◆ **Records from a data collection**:
++++++++++

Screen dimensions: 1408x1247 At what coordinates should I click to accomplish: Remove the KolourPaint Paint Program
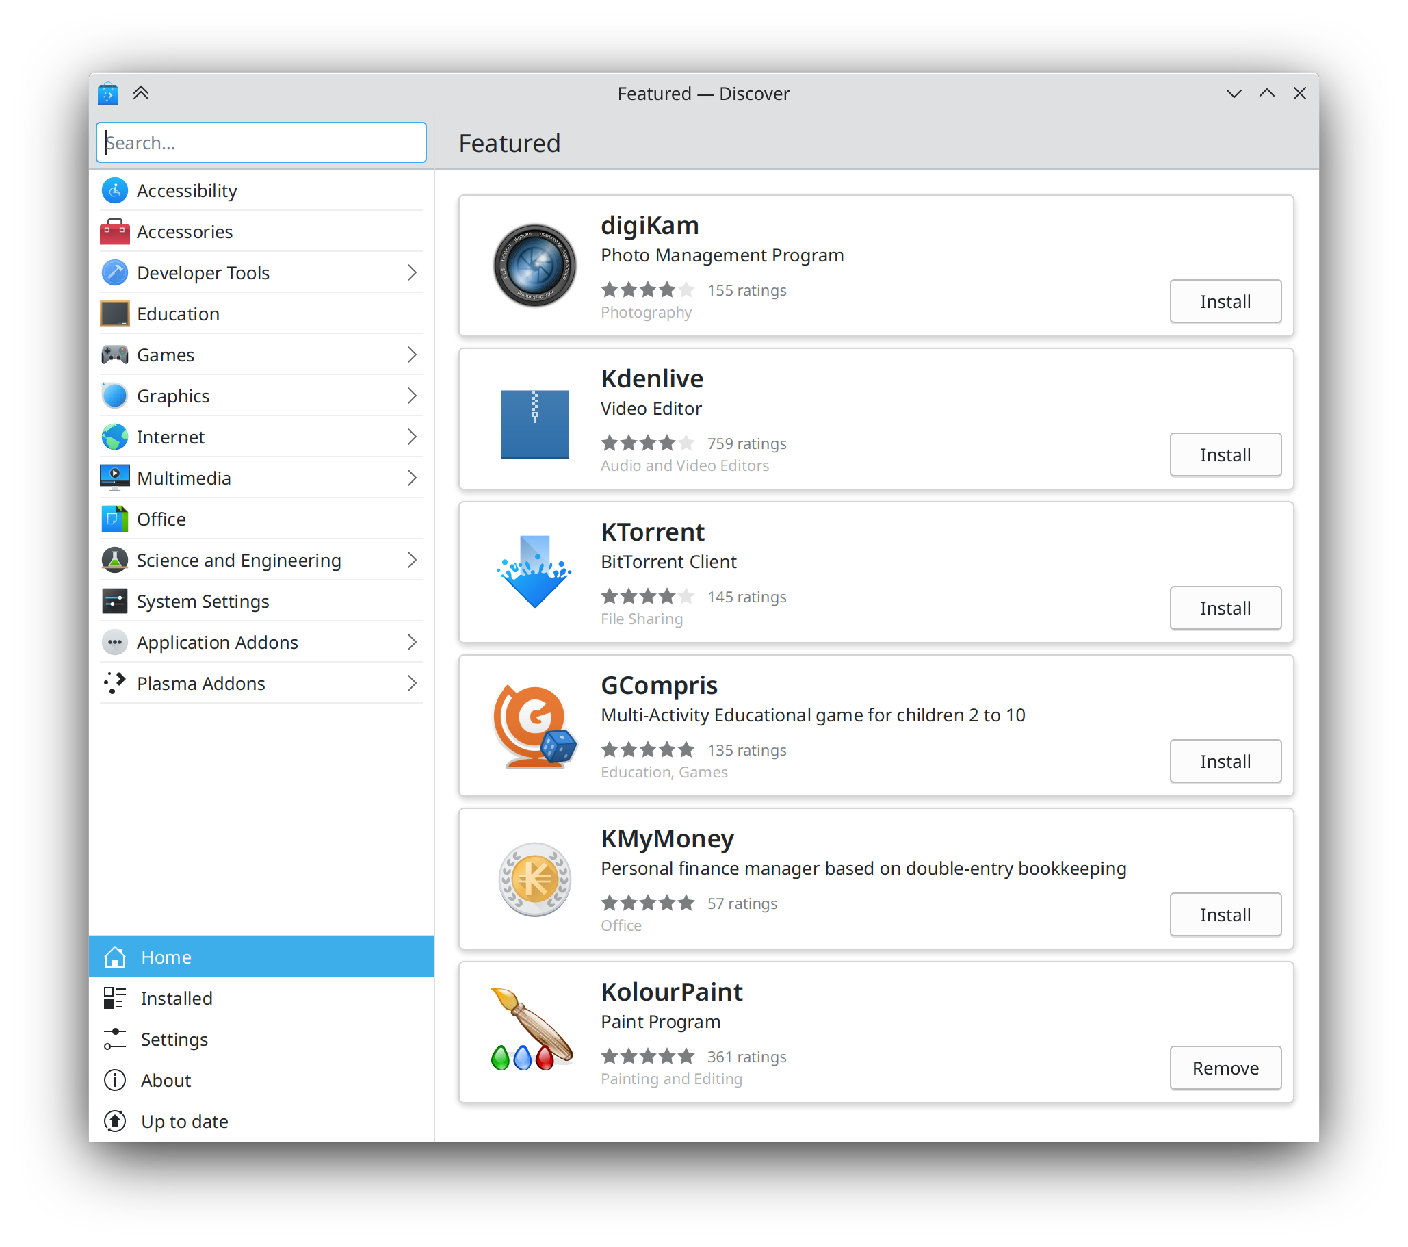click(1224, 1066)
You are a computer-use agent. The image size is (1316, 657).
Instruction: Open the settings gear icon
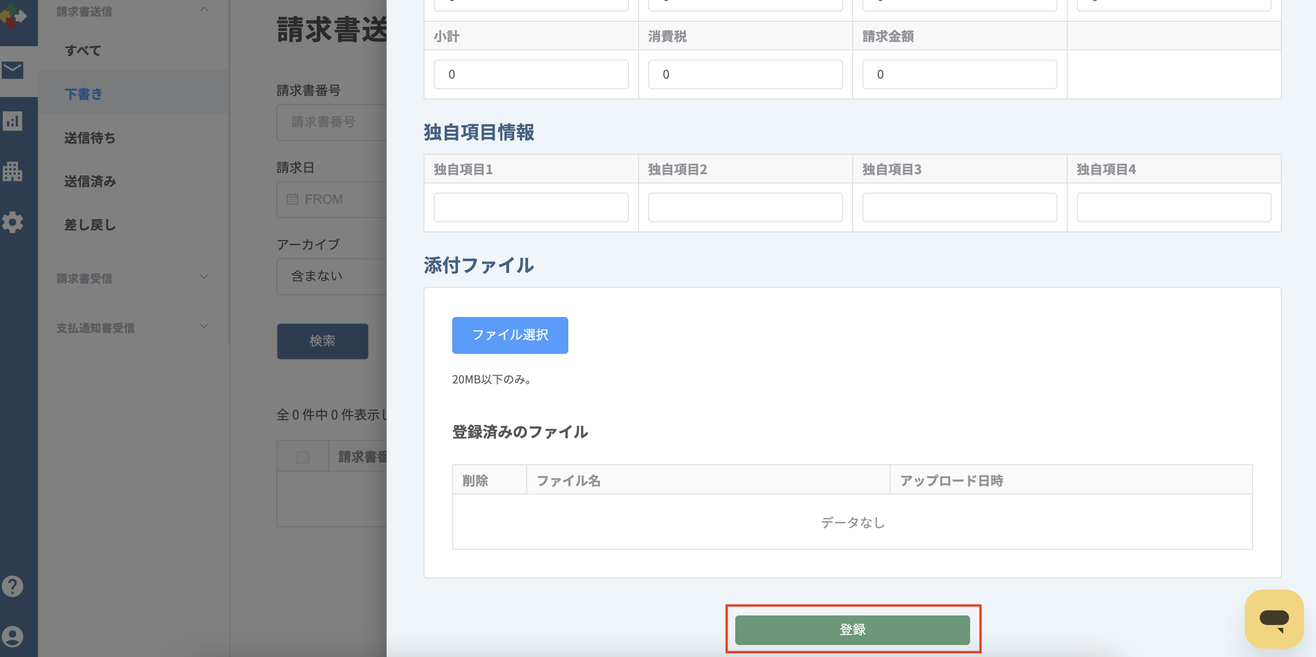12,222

++++++++++

◆ **Exercise brief**:
Leaving out every picture, transcribe exactly the lines from the line that contains "You are a computer-use" through the final line of the entries above.

◆ **Written solution**:
You are a computer-use agent. The image size is (1316, 657).
Instruction: Open the settings gear icon
12,222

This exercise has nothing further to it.